STATED EXERCISE 1: What data cap per gigabyte did the European Council propose from mid-2017 in the roaming charges article?

EXTRACT TO READ:
((

Data roaming charges have long been a pain-point for consumers around the world, and the European Commission has been paying attention, even if doing very little. The debate to develop data roaming caps which are sustainable for operators, but at the same time fair to consumers has been lumbering on since 2006, however there did seem to be some forward momentum this year.

Back in June, the European Commission set roaming charges at a maximum of €0.04/min for calls, €0.01/SMS and €8.5/GB for data throughout the EU, though the European Parliament’s proposal last month put the charges for data at €4/GB, falling to €1/GB by 2021. Last week, the European Council decided it needed to weigh in with its proposed caps of €10/GB from mid-2017, falling to €5/GB by mid-2021. The Council believes calls should be capped at €0.0353/min and SMS €0.01 per message.

Any confused onlookers who are wondering why the data roaming rates saga has stumbled on for more than a decade only have to look at this example for the reason. If official bodies are constantly undermining each other what chances to positive change are there. Those who may sit in the sceptical camp may not be surprised the European gaggle of red-tapers are unable to come to an agreement.

“Who does not wish to remain connected and to communicate when travelling or on holiday?” said Arpád Érsek, Slovak Minister for Transport, Construction and Regional Development, who also happens to be the Chair of the Council.

“Abolition of roaming charges is in the eyes of many the most concrete achievement of the Union. It is therefore of the utmost importance that we meet our citizens’ expectations. I welcome today´s swift decision by the Council to agree on wholesale roaming caps to enable negotiations with the European Parliament and make roam-like-at-home reality as of next year.”

))

STATED EXERCISE 2: In the rows, starting with the line containing "688x1568 pixels. Task: Open the GIF picker" and going on through the line containing "point(444,95)", swap "Evaluate" for "Analyze" and write out only those lines, leaving everything else unchanged.

DATA PROVIDED:
((

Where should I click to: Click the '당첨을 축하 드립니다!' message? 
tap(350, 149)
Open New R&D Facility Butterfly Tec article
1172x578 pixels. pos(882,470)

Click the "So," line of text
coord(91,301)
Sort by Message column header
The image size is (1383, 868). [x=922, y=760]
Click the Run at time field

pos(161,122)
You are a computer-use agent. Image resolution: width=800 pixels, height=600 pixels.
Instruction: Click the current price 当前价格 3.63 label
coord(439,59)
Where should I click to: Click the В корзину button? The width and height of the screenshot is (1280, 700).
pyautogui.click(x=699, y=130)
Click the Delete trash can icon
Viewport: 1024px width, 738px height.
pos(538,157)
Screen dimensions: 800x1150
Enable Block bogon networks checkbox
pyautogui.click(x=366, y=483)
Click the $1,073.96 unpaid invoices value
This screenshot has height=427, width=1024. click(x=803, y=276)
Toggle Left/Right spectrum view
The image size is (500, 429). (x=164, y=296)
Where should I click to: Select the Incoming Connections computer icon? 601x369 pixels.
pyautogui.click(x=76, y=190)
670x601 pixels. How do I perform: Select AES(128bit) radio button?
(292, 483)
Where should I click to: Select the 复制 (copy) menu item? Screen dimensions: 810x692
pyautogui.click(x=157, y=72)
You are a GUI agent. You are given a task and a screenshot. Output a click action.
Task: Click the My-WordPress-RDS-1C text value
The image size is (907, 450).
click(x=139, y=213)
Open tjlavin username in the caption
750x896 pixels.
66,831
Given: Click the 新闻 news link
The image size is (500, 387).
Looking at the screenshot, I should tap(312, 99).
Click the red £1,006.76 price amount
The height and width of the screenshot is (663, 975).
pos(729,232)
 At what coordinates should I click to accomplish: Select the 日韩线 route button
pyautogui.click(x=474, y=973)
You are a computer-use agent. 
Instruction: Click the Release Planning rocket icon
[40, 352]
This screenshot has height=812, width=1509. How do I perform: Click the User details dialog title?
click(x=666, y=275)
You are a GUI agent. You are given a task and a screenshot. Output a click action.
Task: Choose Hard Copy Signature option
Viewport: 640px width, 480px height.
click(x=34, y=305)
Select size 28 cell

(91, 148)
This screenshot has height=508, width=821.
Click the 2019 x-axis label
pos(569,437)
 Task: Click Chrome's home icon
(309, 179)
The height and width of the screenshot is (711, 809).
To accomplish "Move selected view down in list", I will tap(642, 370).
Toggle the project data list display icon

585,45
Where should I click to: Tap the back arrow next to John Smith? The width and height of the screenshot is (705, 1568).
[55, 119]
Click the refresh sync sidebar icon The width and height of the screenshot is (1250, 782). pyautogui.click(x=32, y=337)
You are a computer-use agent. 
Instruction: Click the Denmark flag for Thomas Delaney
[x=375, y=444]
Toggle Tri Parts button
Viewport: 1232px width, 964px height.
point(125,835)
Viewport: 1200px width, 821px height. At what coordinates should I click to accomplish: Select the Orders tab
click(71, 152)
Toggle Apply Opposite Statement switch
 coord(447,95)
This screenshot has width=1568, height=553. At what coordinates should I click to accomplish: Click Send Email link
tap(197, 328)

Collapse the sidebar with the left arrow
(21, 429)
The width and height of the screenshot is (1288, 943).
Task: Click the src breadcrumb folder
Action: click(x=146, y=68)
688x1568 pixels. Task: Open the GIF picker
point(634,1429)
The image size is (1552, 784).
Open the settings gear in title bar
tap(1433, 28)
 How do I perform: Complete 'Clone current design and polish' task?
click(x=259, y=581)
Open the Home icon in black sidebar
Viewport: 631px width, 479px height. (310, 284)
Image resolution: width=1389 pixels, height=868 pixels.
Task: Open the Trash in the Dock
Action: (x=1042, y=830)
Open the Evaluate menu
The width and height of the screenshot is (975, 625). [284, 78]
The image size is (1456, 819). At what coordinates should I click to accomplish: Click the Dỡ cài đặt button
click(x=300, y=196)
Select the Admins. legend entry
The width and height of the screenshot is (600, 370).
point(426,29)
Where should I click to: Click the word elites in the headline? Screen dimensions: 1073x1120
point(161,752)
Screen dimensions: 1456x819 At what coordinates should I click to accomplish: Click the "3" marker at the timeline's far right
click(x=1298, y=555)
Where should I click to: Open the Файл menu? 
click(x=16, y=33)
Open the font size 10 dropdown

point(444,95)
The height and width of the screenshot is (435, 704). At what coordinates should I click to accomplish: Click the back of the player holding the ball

))

COMPLETE RESPONSE 1: €10/GB

COMPLETE RESPONSE 2:
688x1568 pixels. Task: Open the GIF picker
point(634,1429)
The image size is (1552, 784).
Open the settings gear in title bar
tap(1433, 28)
 How do I perform: Complete 'Clone current design and polish' task?
click(x=259, y=581)
Open the Home icon in black sidebar
Viewport: 631px width, 479px height. (310, 284)
Image resolution: width=1389 pixels, height=868 pixels.
Task: Open the Trash in the Dock
Action: (x=1042, y=830)
Open the Analyze menu
The width and height of the screenshot is (975, 625). [284, 78]
The image size is (1456, 819). At what coordinates should I click to accomplish: Click the Dỡ cài đặt button
click(x=300, y=196)
Select the Admins. legend entry
The width and height of the screenshot is (600, 370).
point(426,29)
Where should I click to: Click the word elites in the headline? Screen dimensions: 1073x1120
point(161,752)
Screen dimensions: 1456x819 At what coordinates should I click to accomplish: Click the "3" marker at the timeline's far right
click(x=1298, y=555)
Where should I click to: Open the Файл menu? 
click(x=16, y=33)
Open the font size 10 dropdown

point(444,95)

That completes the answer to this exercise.